Der Kriegsverlauf in Syrien unterstreicht mangelnde militärische Entschlossenheit und die diplomatische Schwäche des Westens so deutlich wie kein anderer Konflikt der vergangenen Jahre. Die Rückzugsankündigung durch Donald Trump entfacht eine Diskussion über die globale Rolle der USA neu. "Weltpolizist" – das sei eine veraltete Kategorie, so Norbert Röttgen, CDU, der Vorsitzende im Auswärtigen Ausschuss des Bundestags, in der ARD.
Aber: "Als Weltordnungsmacht sind die USA nicht ersetzbar und wenn sich Trump, wofür einiges spricht, mit den USA von dieser Rolle verabschiedet, dann wird die Welt unsicherer, instabiler und egoistischer werden, das ist die traurige Wahrheit weil es die noble Rolle der USA war, durchaus mit ihren Interessen auch für ihre Werte der liberalen Ordnung einzutreten."
Weltordnungsmacht auf dem Rückzug
Noblesse, für Donald Trump sicher keine Kategorie der internationalen Politik. Dennoch sei die Entscheidung Trumps ein schwerer Fehler, argumentiert der FDP-Außenpolitiker Alexander Graf Lambsdorff heute Morgen im Deutschlandfunk, er verwies auch auf Warnungen des inzwischen zurückgetretenen amerikanischen Verteidigungsministers Mattis und von Trump Sicherheitsberater Bolton, sich als Faktor in Syrien, wie Lambsdorff sagte, aus dem Spiel zu nehmen.
"Genau das hat Trump ignoriert, hat den Beschluss zum Abzug verkündet und ist damit ganz klar verantwortlich für eine Schwächung der amerikanischen Rolle im Nahen Osten, was die Kurden zu spüren bekommen, was auch Israel zu spüren bekommen wird, einer unserer engsten Verbündeten, also mit anderen Worten, diese Entscheidung ist ein schwerer Fehler."
Die Entscheidung im Weißen Haus hat auch einen innenpolitischen Aspekt hierzulande. Deutschland sei nur eingeschränkt in der Position, die Amerikaner glaubwürdig kritisieren zu können, da sind sich Röttgen und Lambsdorff einig.

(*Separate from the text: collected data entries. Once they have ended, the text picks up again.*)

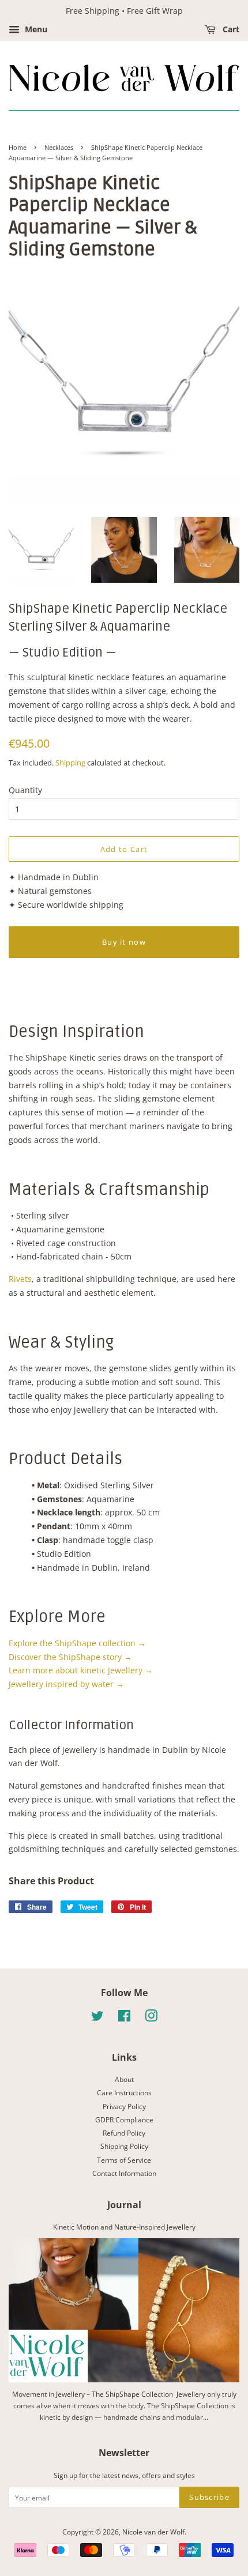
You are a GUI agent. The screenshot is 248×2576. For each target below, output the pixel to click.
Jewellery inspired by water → (66, 1684)
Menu (34, 29)
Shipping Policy (124, 2146)
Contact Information (124, 2173)
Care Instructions (124, 2092)
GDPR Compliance (124, 2119)
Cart (229, 29)
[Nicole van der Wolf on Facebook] (124, 2018)
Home (18, 148)
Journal (124, 2204)
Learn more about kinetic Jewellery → (81, 1670)
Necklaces (58, 148)
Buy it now (124, 942)
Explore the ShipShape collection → (77, 1643)
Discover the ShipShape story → (70, 1656)
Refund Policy (124, 2132)
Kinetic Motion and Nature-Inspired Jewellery (124, 2226)
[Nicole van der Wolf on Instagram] (151, 2018)
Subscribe (209, 2497)
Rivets (20, 1278)
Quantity (25, 790)
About (124, 2079)
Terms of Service (124, 2159)
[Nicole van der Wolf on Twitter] (97, 2018)
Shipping (70, 762)
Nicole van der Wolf (153, 2531)
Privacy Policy (124, 2106)
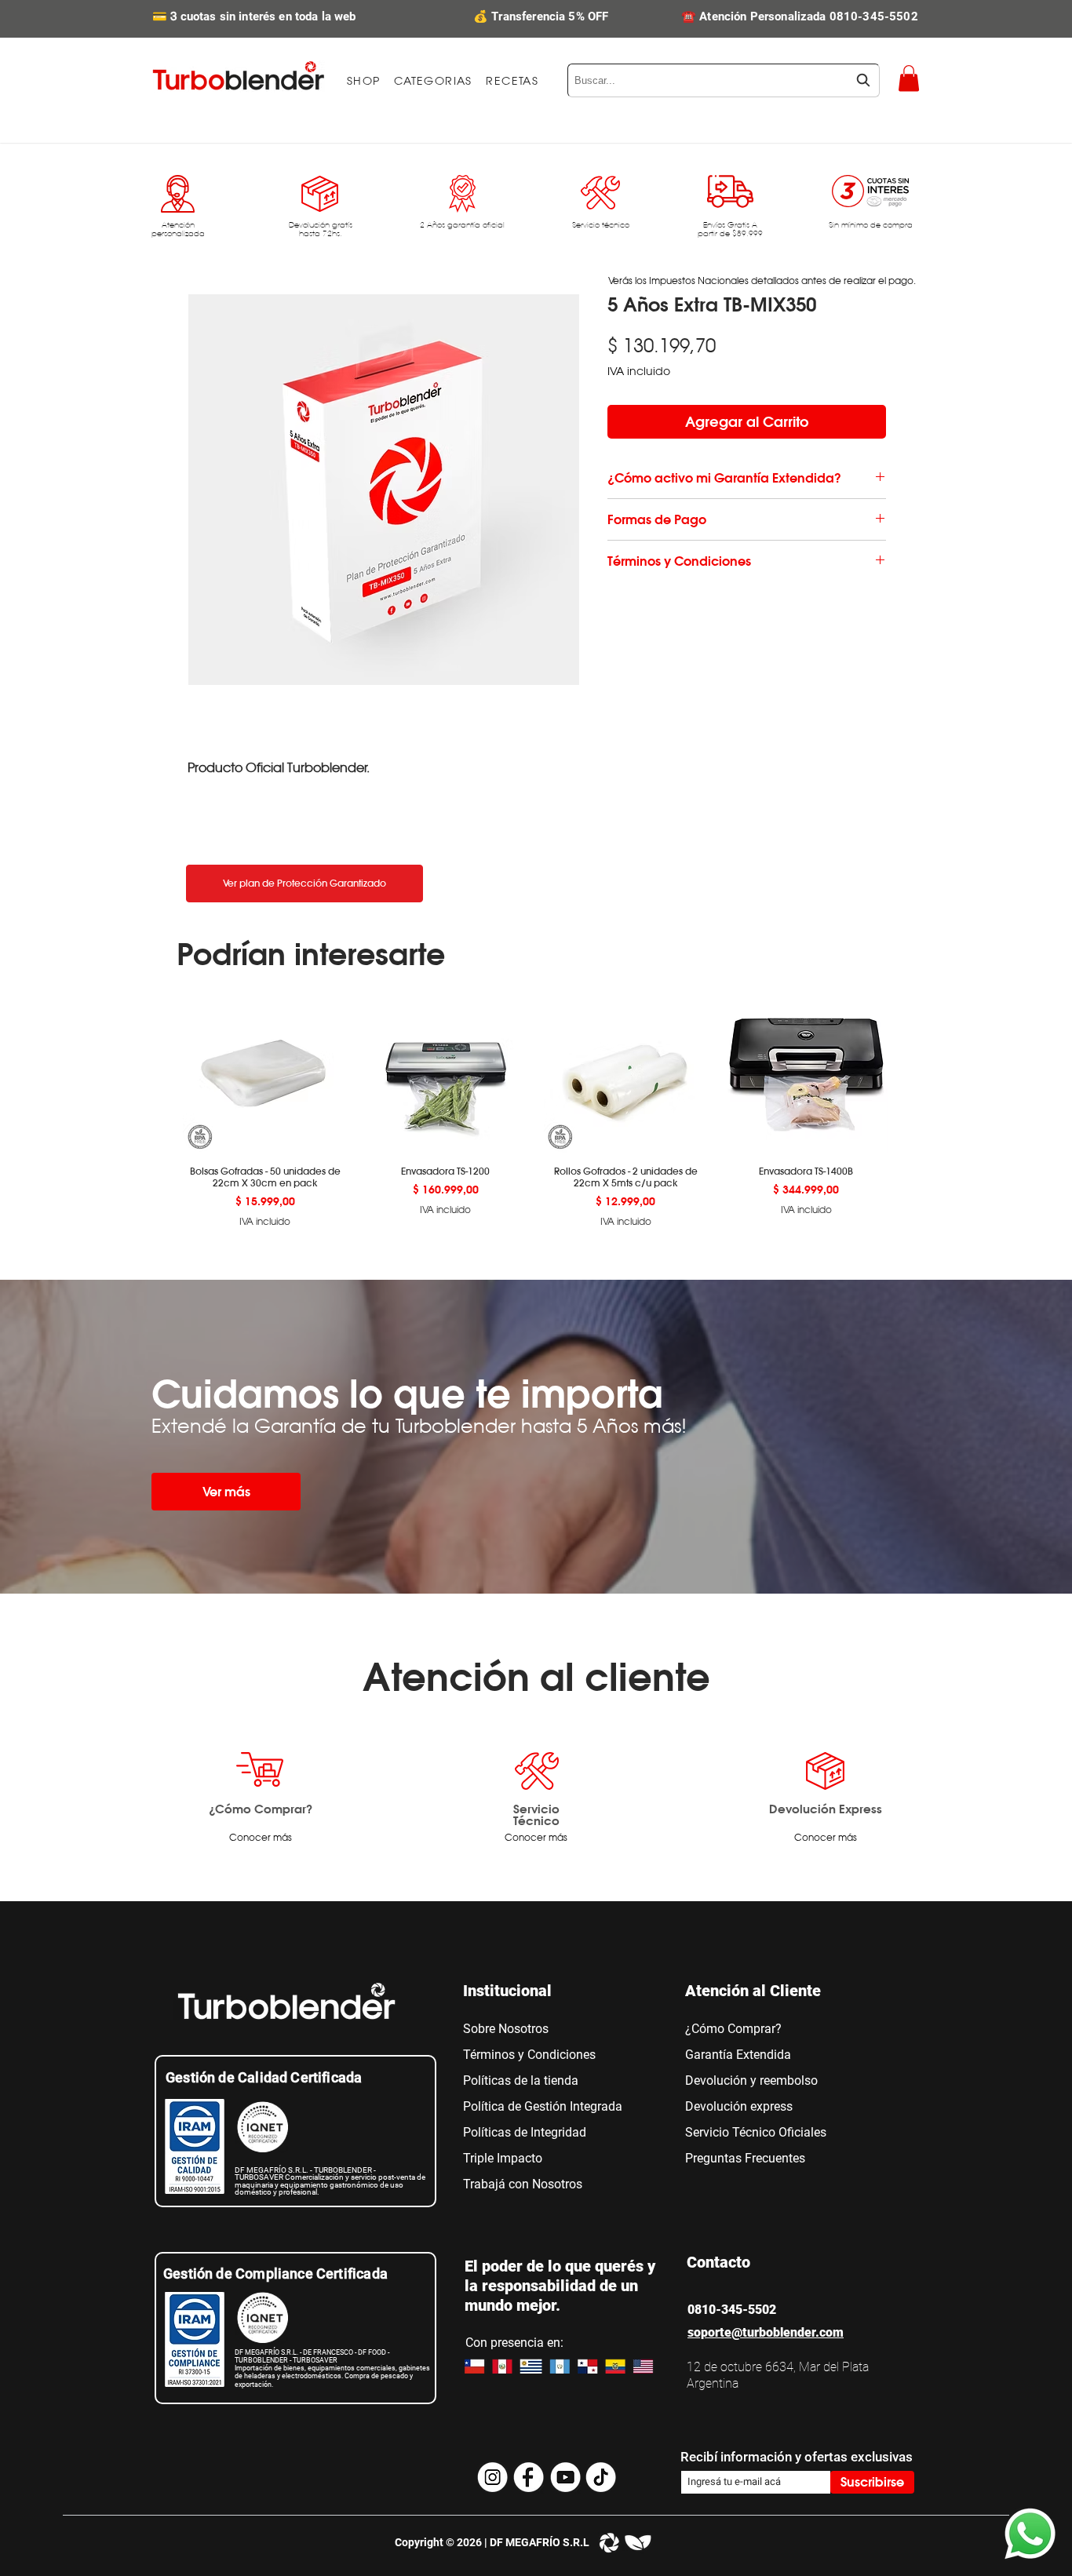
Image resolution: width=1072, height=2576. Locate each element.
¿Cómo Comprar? (260, 1808)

Die Bundesregierung müsse mehr tun, um eigene Verantwortung zu übernehmen.
Zeit für mehr Verantwortung
Röttgen: "Deutschland kann keinesfalls die USA irgendwie ersetzen, nicht einmal Europa kann es. Das Beklagen des Rückzugs der USA ist eine richtige Sache aber das Verweigern von angemessener Verantwortung ist ebenfalls kritikwürdig, also, wir müssen auch vor unserer Haustür kehren und selber zu mehr bereit sein in unseren und für unsere eigenen Interessen."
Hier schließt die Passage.